Manual cancel: [open|pending][cancelled]


9. WebSocket Message Flow

ohlc-service                     mi-casa backend
     │                                  │
     │──candle:update──────────────────►│─► handleCandleUpdate()
     │                                  │     └─► checkPendingOrders(candle)
     │──candle:closed──────────────────►│─► handleCandleClosed()
     │                                  │     └─► resolveCandleBasedTrades(candle) [FALLBACK RESOLVE]
     │──ohlc:pattern:detected──────────►│─► broadcast to frontend          (fix #771: fires immediately; no longer
     │                                  │    gated on entryTime != null)
     │                                  │─► notificationService.persistPatternEvent
     │                                  │─► evaluateCandleClosePrz(event)  [AUTO-TRADE]
     │──ohlc:pattern:emerging──────────►│─► broadcast to frontend
     │                                  │─► syncEmergingPendingOrders(emerging)  [AUTO-TRADE]
     │──ohlc:pattern:prz-reached───────►│─► broadcast + notification
     │──ohlc:pattern:prz_touch─────────►│─► broadcast + notification
     │                                  │─► insertPrzTouchDetectionEvent()
     │                                  │─► evaluateCandleClosePrz(event)  [AUTO-TRADE]
     │──ohlc:pattern:candle_close_prz──►│─► broadcast to frontend
     │                                  │─► insertCandleCloseDetectionEvent()
     │                                  │─► evaluateCandleClosePrz(event) [AUTO-TRADE]
     │──ohlc:strategy:signal───────────►│─► insertDetectionEvent() → ohlc-service [REGISTER]
     │                                  │─► evaluateStrategySignal(event) [AUTO-TRADE]
     │                                  │─► persistStrategySignal(event)
     │──ohlc:detection-event:updated───►│─► broadcast to frontend
     │                                  │─► resolveByDetectionEvent(event) [RESOLVE]
     │──ohlc:pattern:alert─────────────►│─► handlePatternAlertEmail()

10. Live Price Resolution

getLivePrice(symbol) in marketDataWebSocket.ts iterates timeframes ['5m', '15m', '1h', '4h', '1d'] and returns the close of the first candle found for that symbol — regardless of timeframe. It does not pick the most recent candle across timeframes; it just picks the first non-null one. This is fine for proximity checks but not a precise bid/ask.

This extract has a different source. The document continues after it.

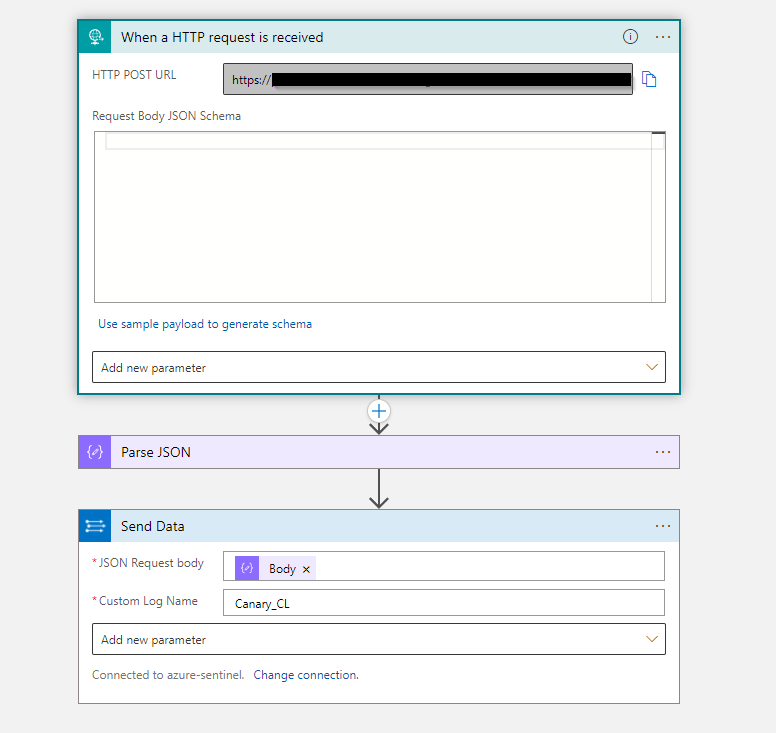Remove the Body dynamic content token
This screenshot has height=733, width=776.
coord(307,569)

11. Strategy-gates-Pattern Rule

Design rule

Auto-trades only fire when the user has an enabled Strategy that matches the incoming signal. A pattern detection event alone is never enough to open a trade. Manual chart trades are intentionally exempt — they bypass this gate entirely.

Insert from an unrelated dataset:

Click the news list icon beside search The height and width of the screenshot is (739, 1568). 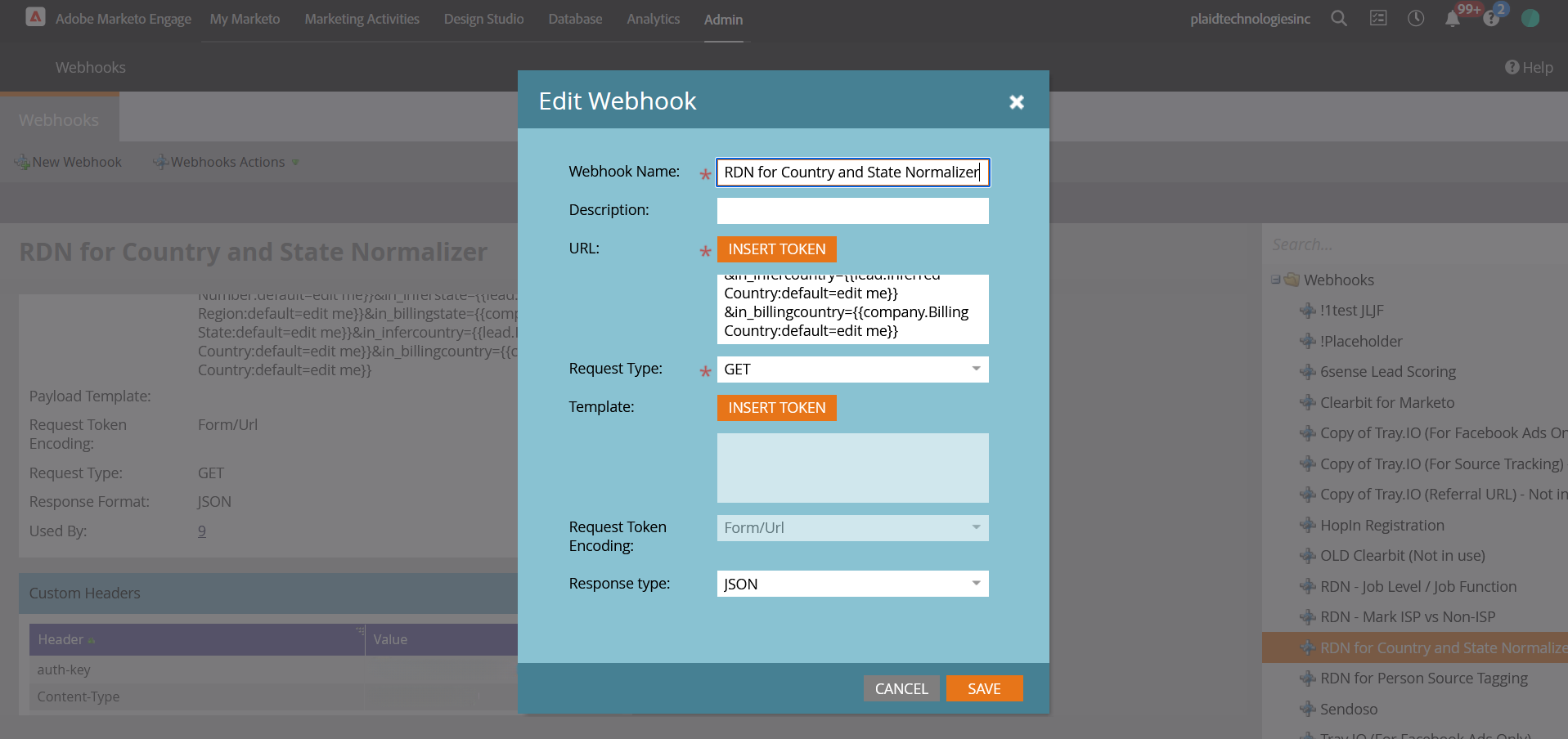[1378, 18]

Three auto-trade code paths

Code pathTriggerOrder typeLoop unitDedup check
evaluateCandleClosePrzohlc:pattern:detected, ohlc:pattern:prz_touch, ohlc:pattern:candle_close_przBUY_STOP / SELL_STOPper StrategyhasExistingPendingForStrategy
evaluateEmergingPrzohlc:pattern:emergingBUY_LIMIT / SELL_LIMITper StrategyhasExistingPendingForEmergingPattern
evaluateStrategySignalohlc:strategy:signalBUY_STOP / SELL_STOP (via pending)per StrategyhasOpenStrategyTrade

All three paths share the same structure:

  1. Load all enabled Strategies for the user that match the signal (type + symbol + timeframe + entryLagCandles = 0)
  2. For each matching Strategy, check hasOpenStrategyTrade(userId, strategyId, symbol, timeframe)
  3. Create one trade per Strategy that passes; save strategyId on every trade

Pattern detection is always independent

Pattern detection (emerging, valid, PRZ) fires unconditionally — patterns are displayed on the chart for all users. Strategies only gate trade execution, not pattern visibility.

Supported strategyType values

Only harmonic strategies are valid in the current system: gartley, bat, butterfly, crab, shark, abcd, cypher.